W Cedars-Sinai sześć lat temu urodził się nawet pierworodny syn Colina, James. Jego matką jest modelka Kim Bordenave (39 l). Colin do dziś żałuje, że nie mógł być przy porodzie pierworodnego, bo pracował wtedy na planie filmowym w Maroku. Teraz obiecał sobie, że nie zostawi Alicji samej w tym ważnym dla nich dniu. I mało tego, zadba, by jego ukochana rodziła w luksusach. Będzie go to słono kosztowało.
Alicja na kilka dni będzie miała wynajęty w szpitalu trzypokojowy apartament z dwoma łazienkami, w których są nawet wanny z masażem. Za jeden dzień pobytu trzeba jednak zapłacić 2950 dolarów. Zazwyczaj gwiazdy spędzają w nim kilka dni przed i kilka dni po porodzie, by bez przerwy być pod kontrolą lekarza. Medyk za przyjęcie porodu inkasuje 3,5 tys. dolarów, za znieczulenie płaci się 1,5 tys. dolarów.

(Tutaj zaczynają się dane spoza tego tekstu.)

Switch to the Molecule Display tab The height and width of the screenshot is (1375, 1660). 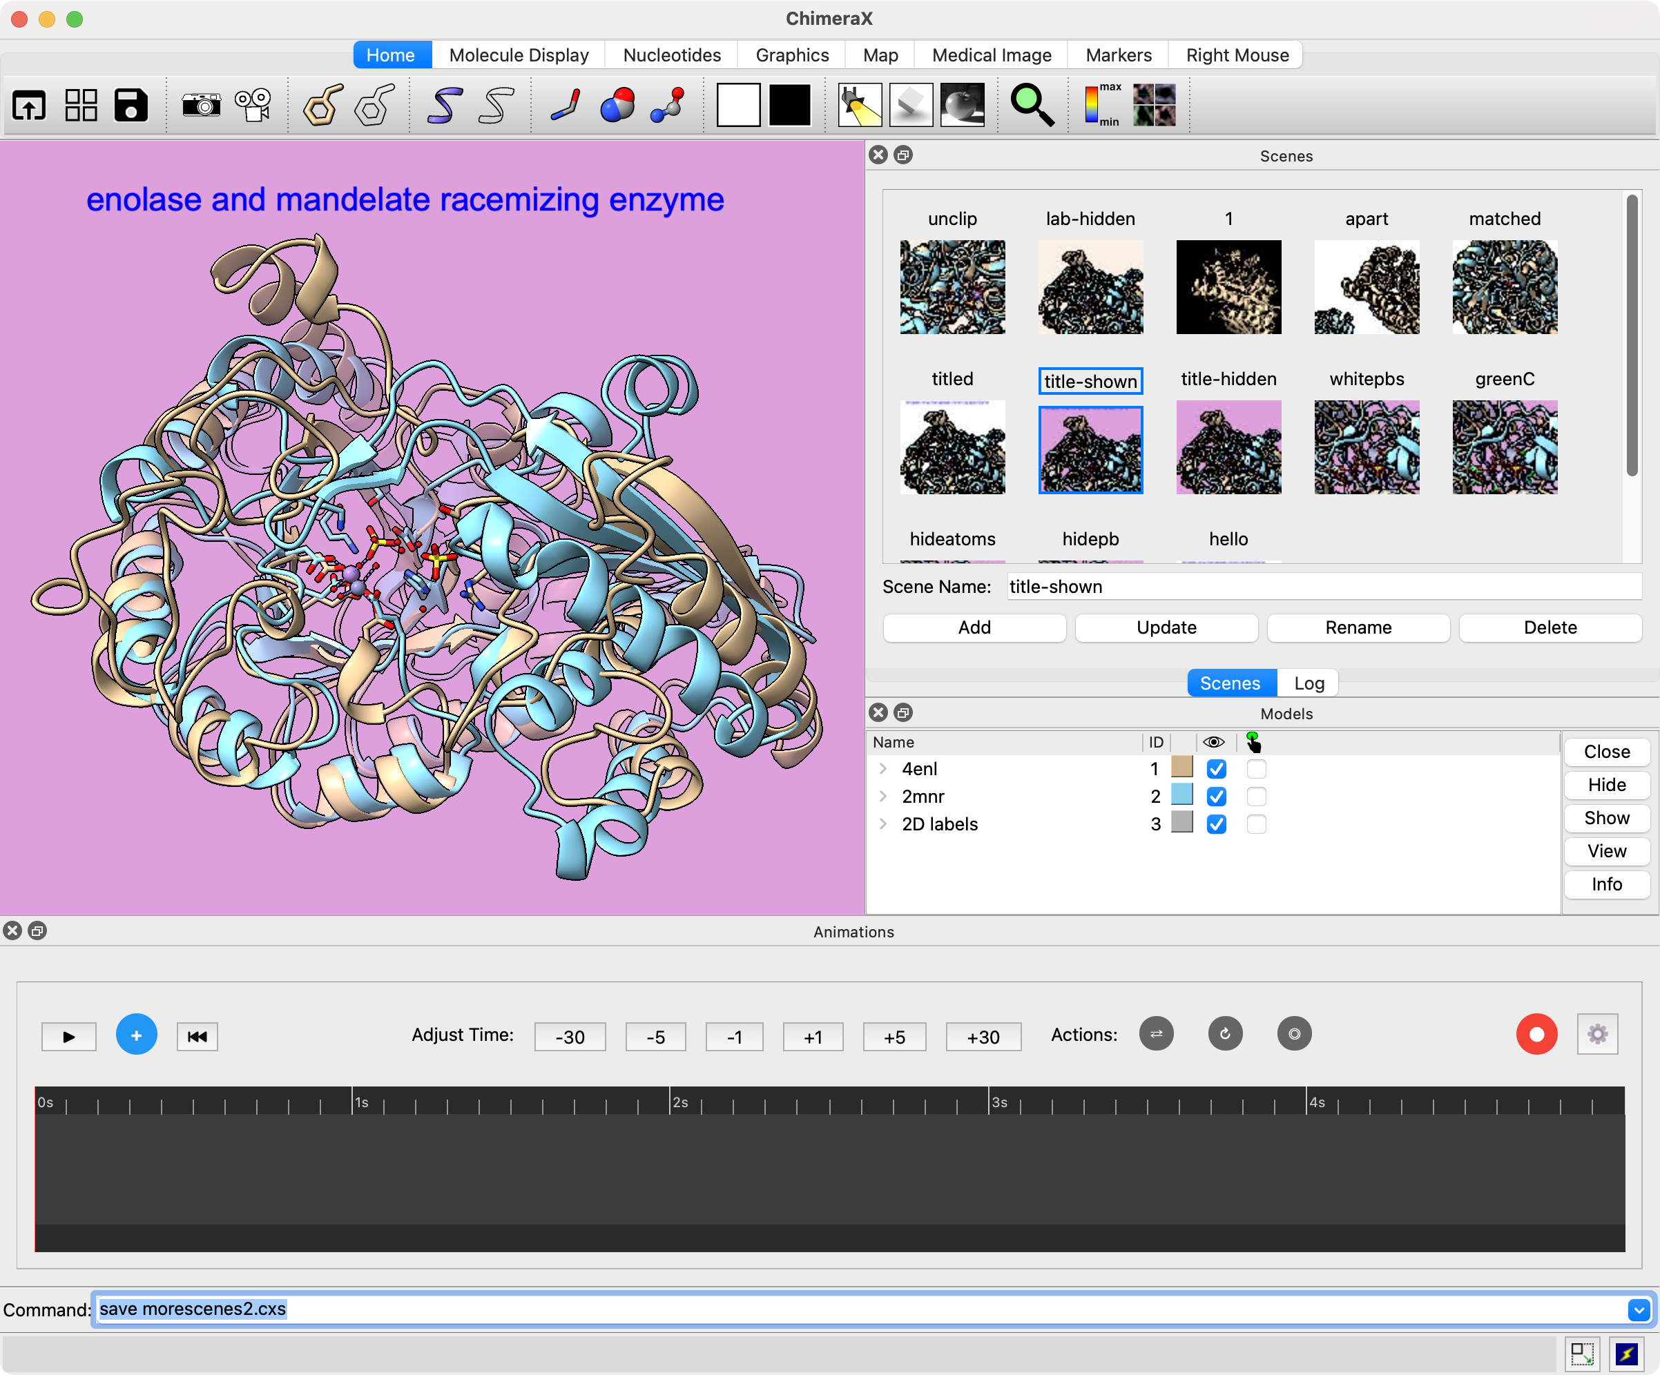point(519,55)
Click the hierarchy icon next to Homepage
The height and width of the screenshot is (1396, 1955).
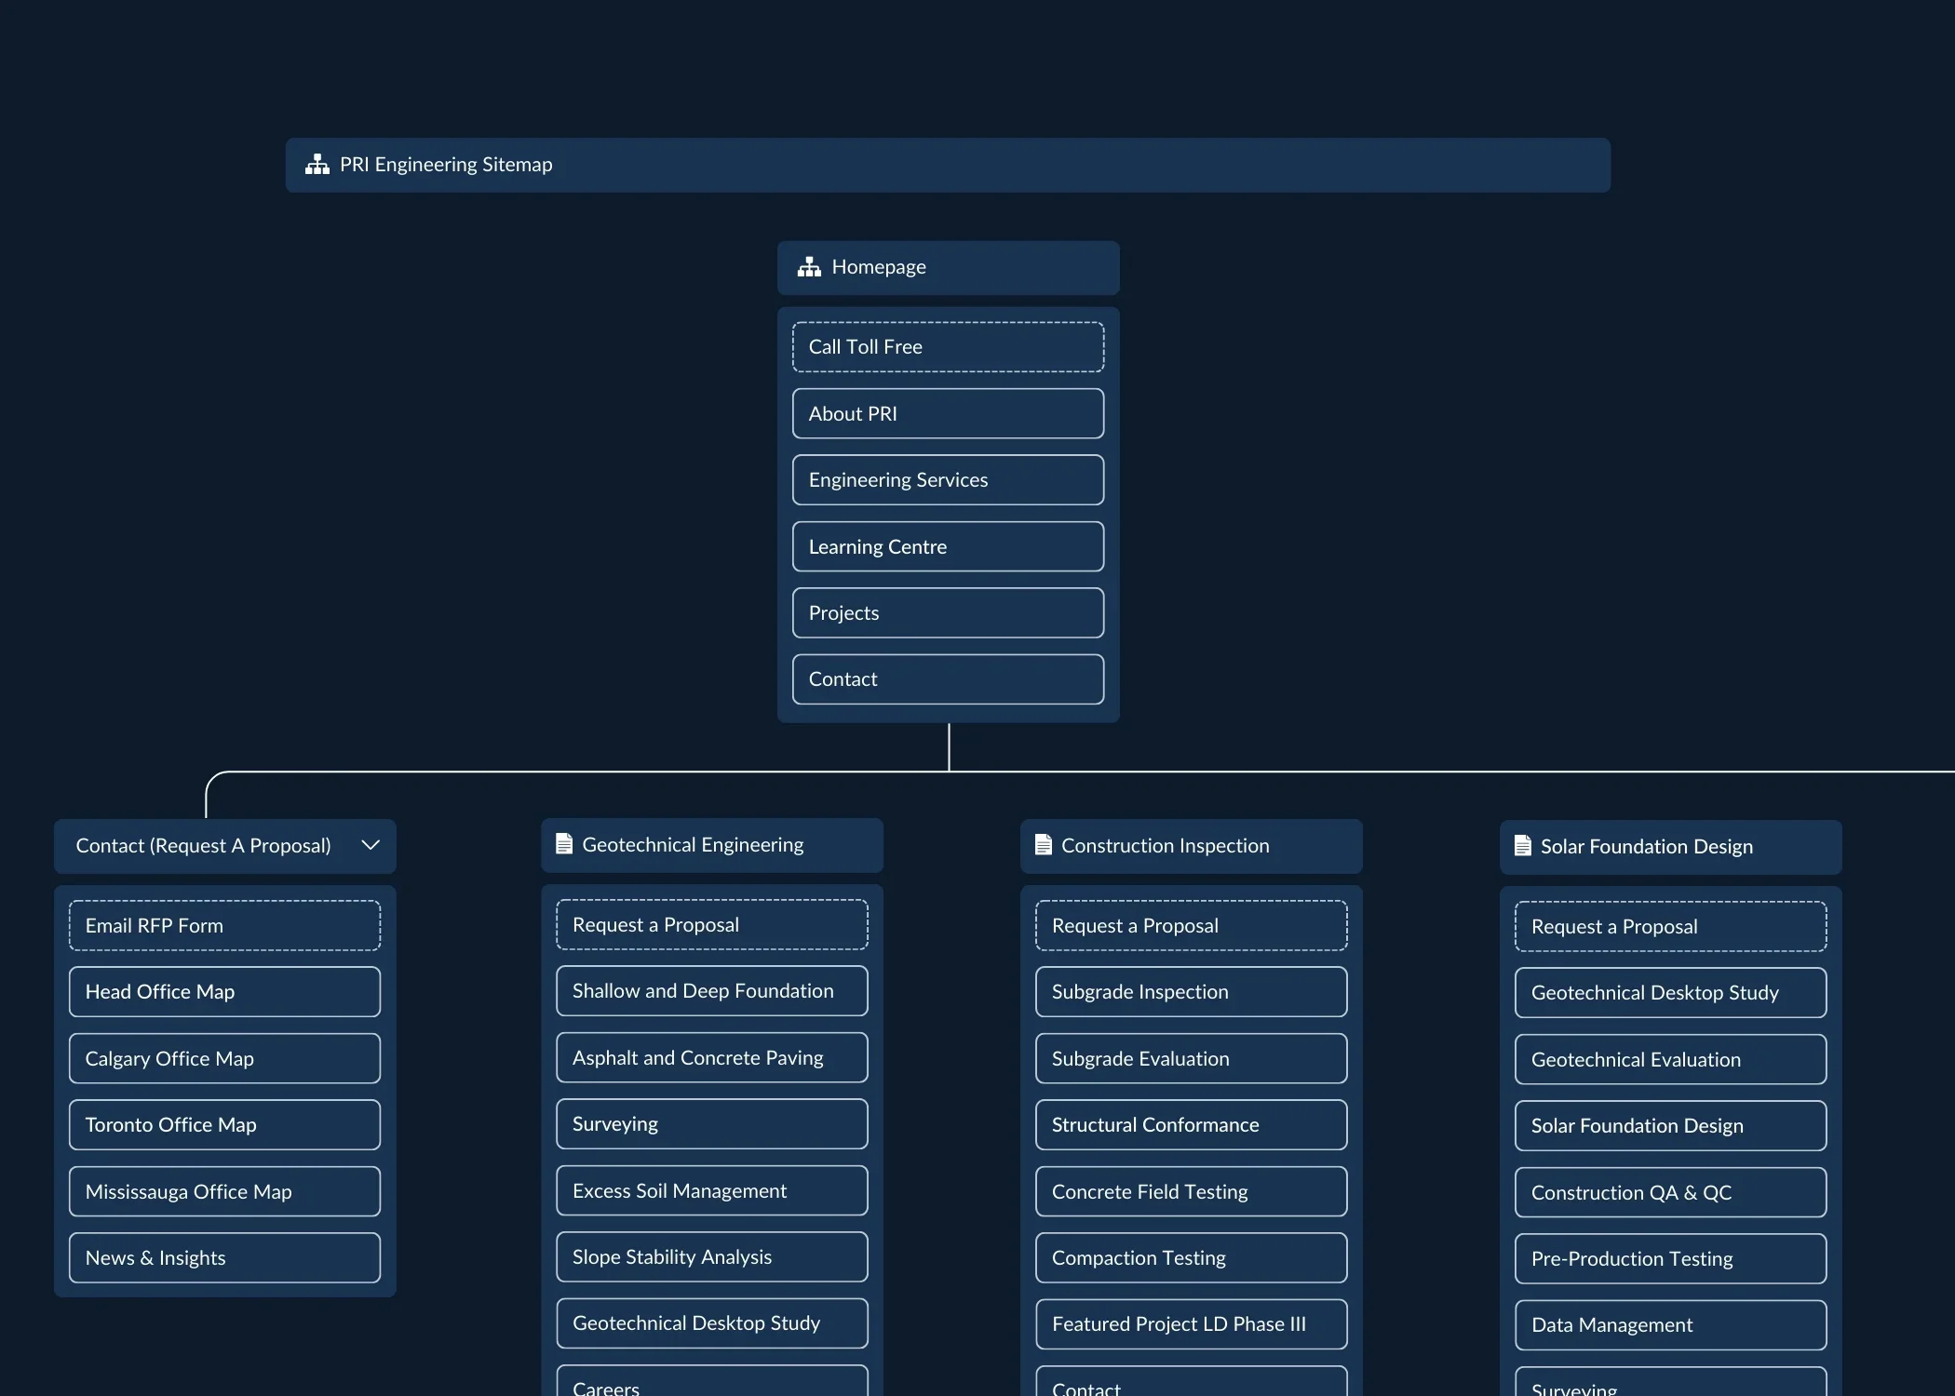pos(809,267)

W apartamencie mogą również nocować najbliżsi aktorki. Szpital zapewni im wszystkim ochronę. Oprócz pielęgniarki Alicja będzie miała do dyspozycji wykwalifikowaną asystentkę. W szpitalu można też skorzystać z usług kosmetyczki, fryzjerki i manikiurzystki.
Przed porodem w szpitalu można zapisać się do szkoły rodzenia. Kurs trwa cztery tygodnie, a jedna lekcja kosztuje 150 dolarów.
W sumie Colin na poród może wydać co najmniej 20 tys. dolarów. Ale to pestka dla aktora, który za rolę dostaje 10 mln dolarów.